Negli anni successivi, oltre a perfezionare il modello Salvator, il F. realizzò altre applicazioni del paracadute, come il paracadute-freno per aerei veloci e quello per ricondurre in assetto gli aerei caduti in vite, nonché una serie di attrezzature per uso aeronautico e navale - giubbotti di salvataggio, canotti pneumatici, aerostati - e contribuì alla realizzazione della motobomba F.F.F. e della bomba radiocomandata BRCMC. Il 22 marzo 1938, allorché Italo Balbo, governatore della Libia, decise di costituire presso l'aeroporto di Castel Benito, presso Tripoli, una scuola militare per paracadutisti libici, il F. venne chiamato a occuparsi dell'addestramento tecnico.
Andato in congedo nel luglio 1943 con il grado di tenente colonnello, rimase nell'ambiente militare. Nel dopoguerra continuò a lavorare nel settore assumendo la presidenza della società Aerostatica, produttrice di paracadute.

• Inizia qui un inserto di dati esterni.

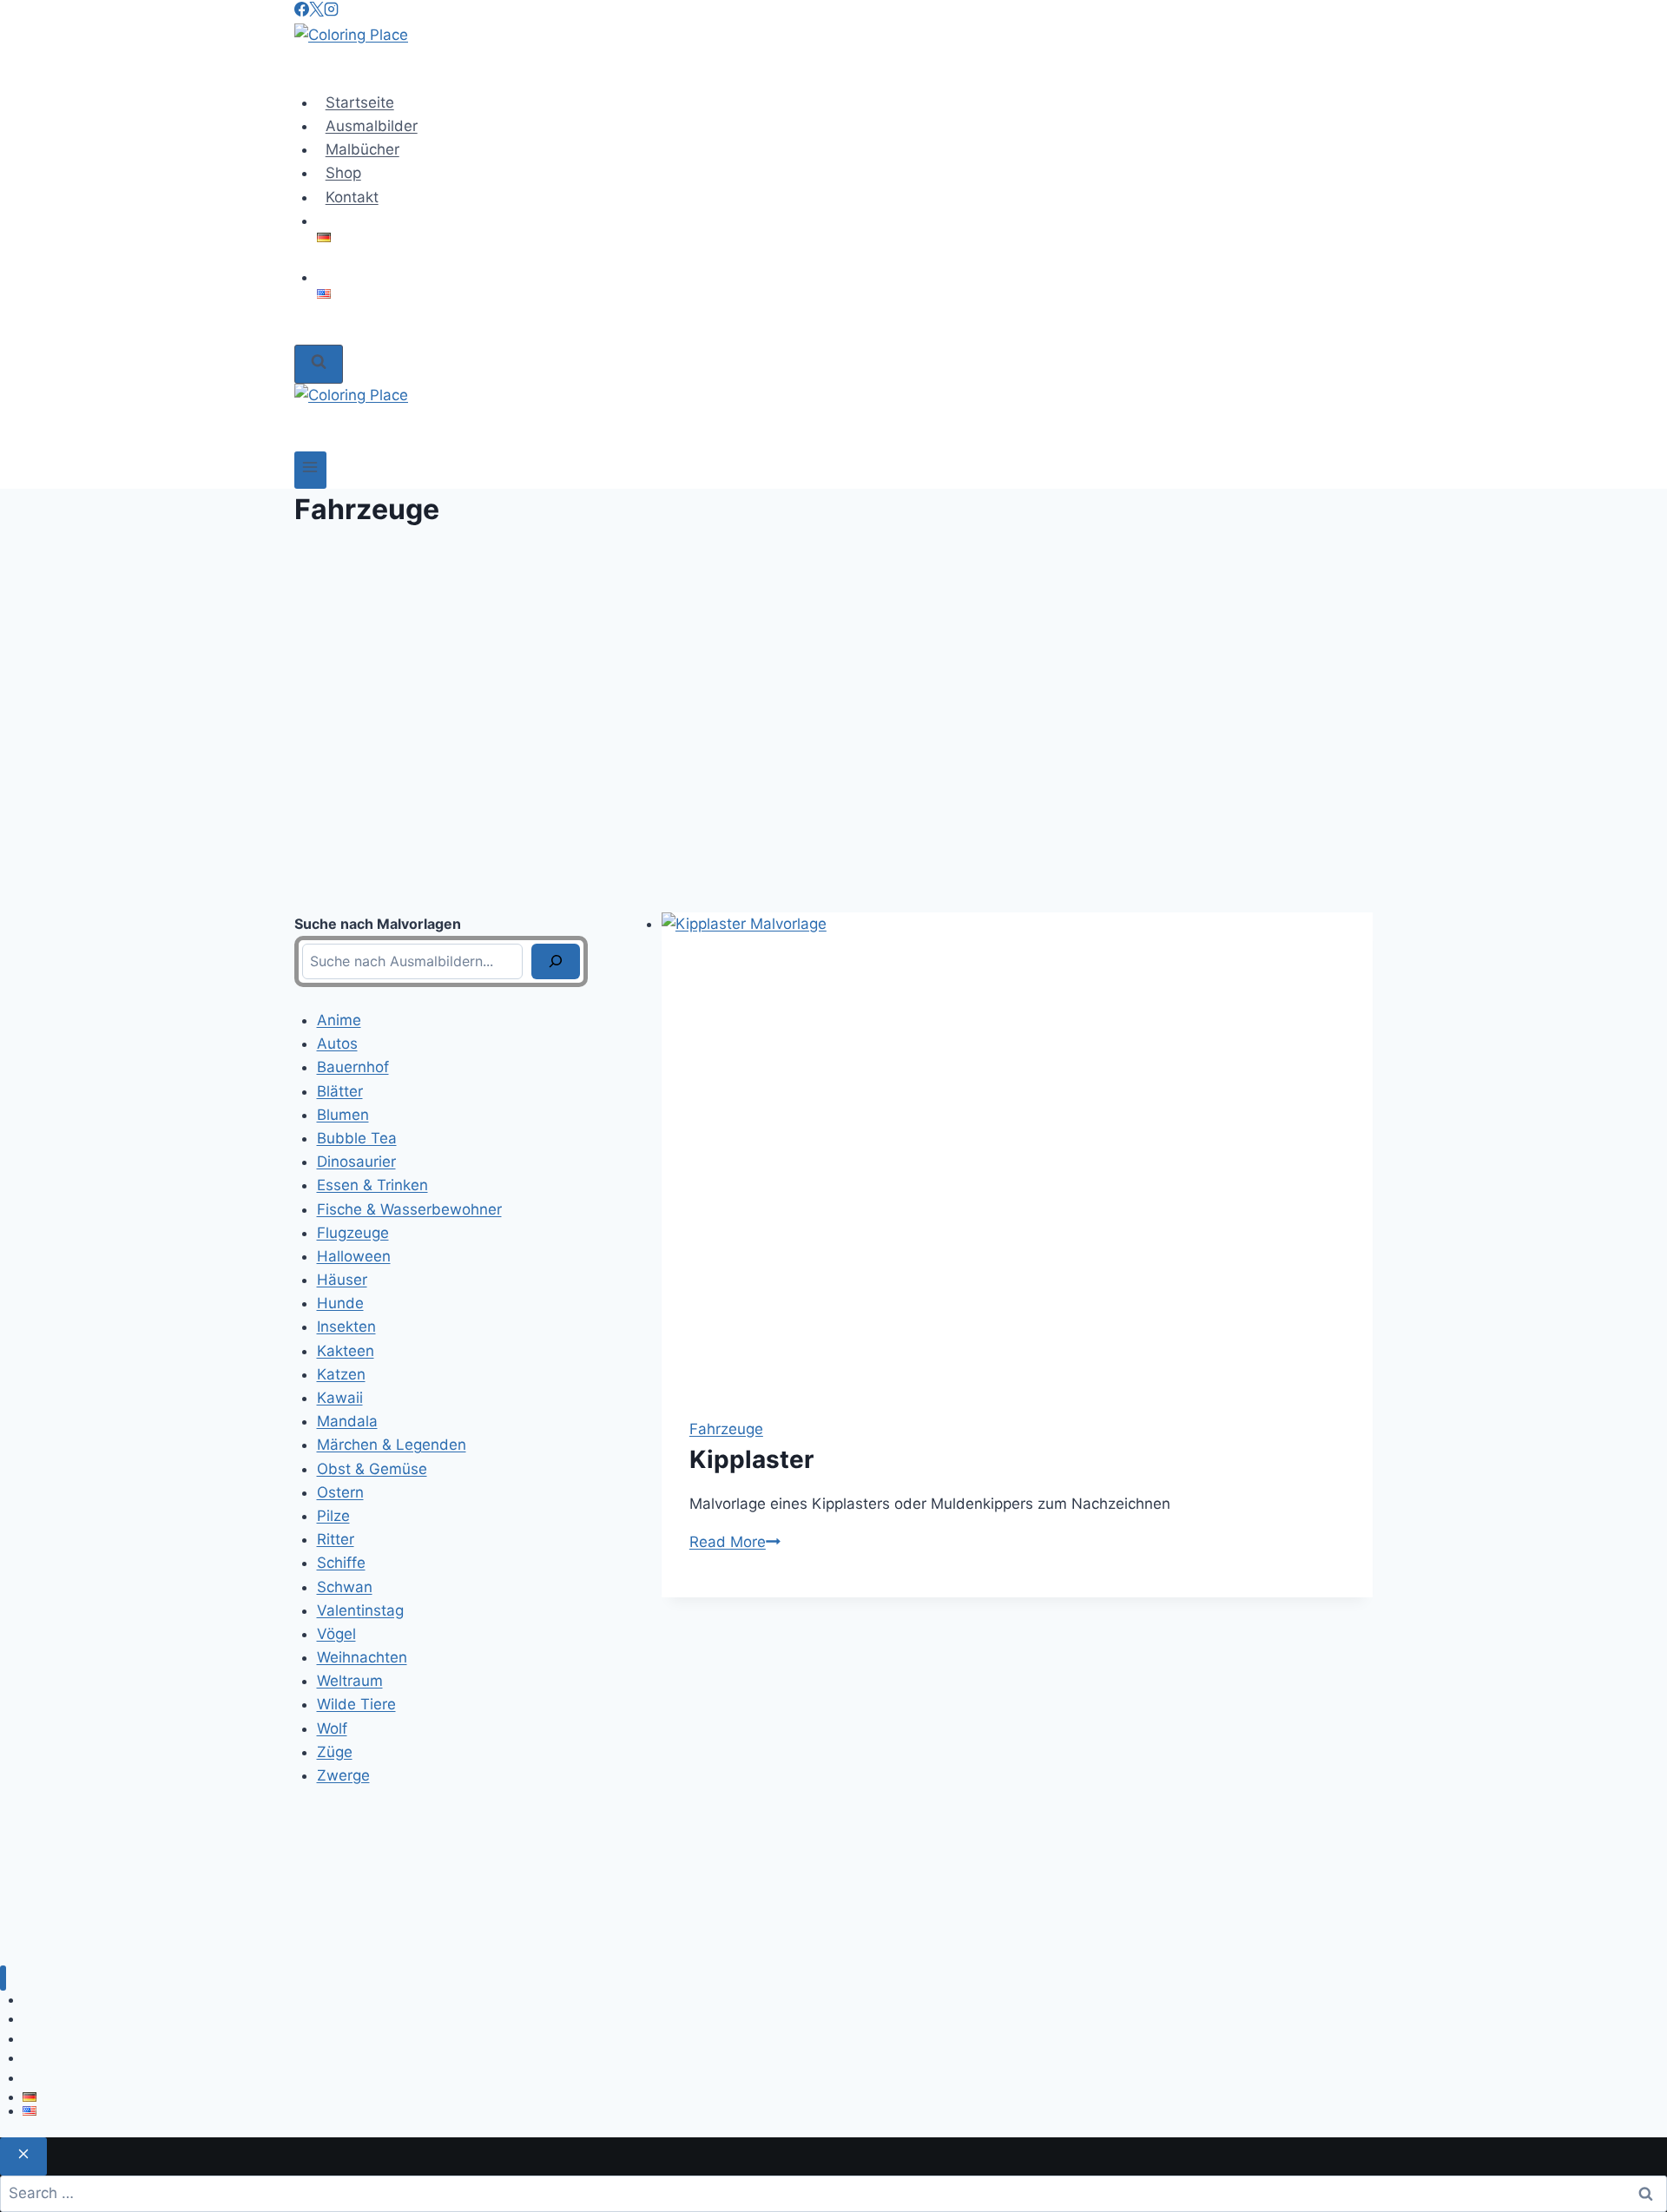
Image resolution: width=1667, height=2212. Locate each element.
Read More (735, 1541)
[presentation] (1017, 1151)
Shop (343, 172)
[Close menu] (3, 1978)
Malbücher (362, 149)
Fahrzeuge (726, 1429)
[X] (316, 11)
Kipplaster (751, 1459)
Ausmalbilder (372, 126)
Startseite (360, 102)
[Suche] (555, 961)
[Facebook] (301, 11)
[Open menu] (310, 470)
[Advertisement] (833, 721)
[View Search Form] (318, 364)
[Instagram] (331, 11)
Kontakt (352, 197)
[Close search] (23, 2156)
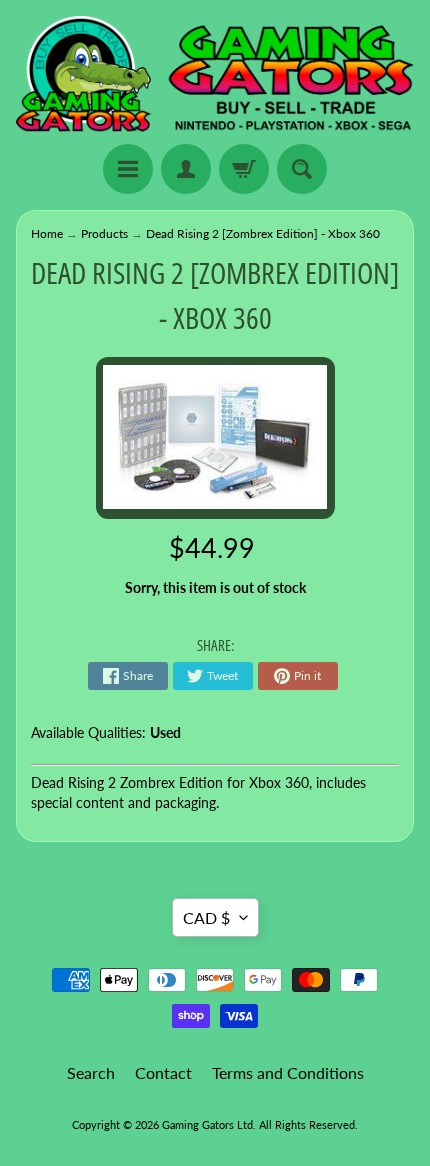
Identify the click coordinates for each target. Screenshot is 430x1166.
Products (104, 233)
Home (47, 233)
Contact (163, 1072)
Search (91, 1072)
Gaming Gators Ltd (207, 1124)
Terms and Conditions (288, 1072)
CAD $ (206, 917)
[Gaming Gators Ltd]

Il F. morì a Roma il 16 ott. 1965.
Fonti e Bibl.: Documentazione è conservata presso la signora Ersilia Freri, che ne ha permesso la consultazione. Necr. in Il Tempo, 17 ott. 1965; Momento sera, 20 ott. 1965. Oltre ai due libri del F., Scendono dal cielo…La storia e la pratica del salvataggio aereo, Milano 1930, e Le meduse del cielo, Roma 1939, si vedano: G. Maisto, Ad astra. Pionieri napoletani del volo, Napoli 1959, p. 67; D. Pariset, Storia del paracadutismo, Roma-Milano 1962, ad Indicem; N. Arena, Aquile senza ali. I paracadutisti ital. nella seconda guerra mondiale, Milano 1970, ad Indicem; R. Abate, Storia della aeronautica ital., Milano 1974, ad Indicem; A. Giorleo, Palestra azzurra. L'aeronautica militare e il paracadutismo. Cronistoria dalle origini ad oggi, Roma 1975, pp. 11-27, 30, 33.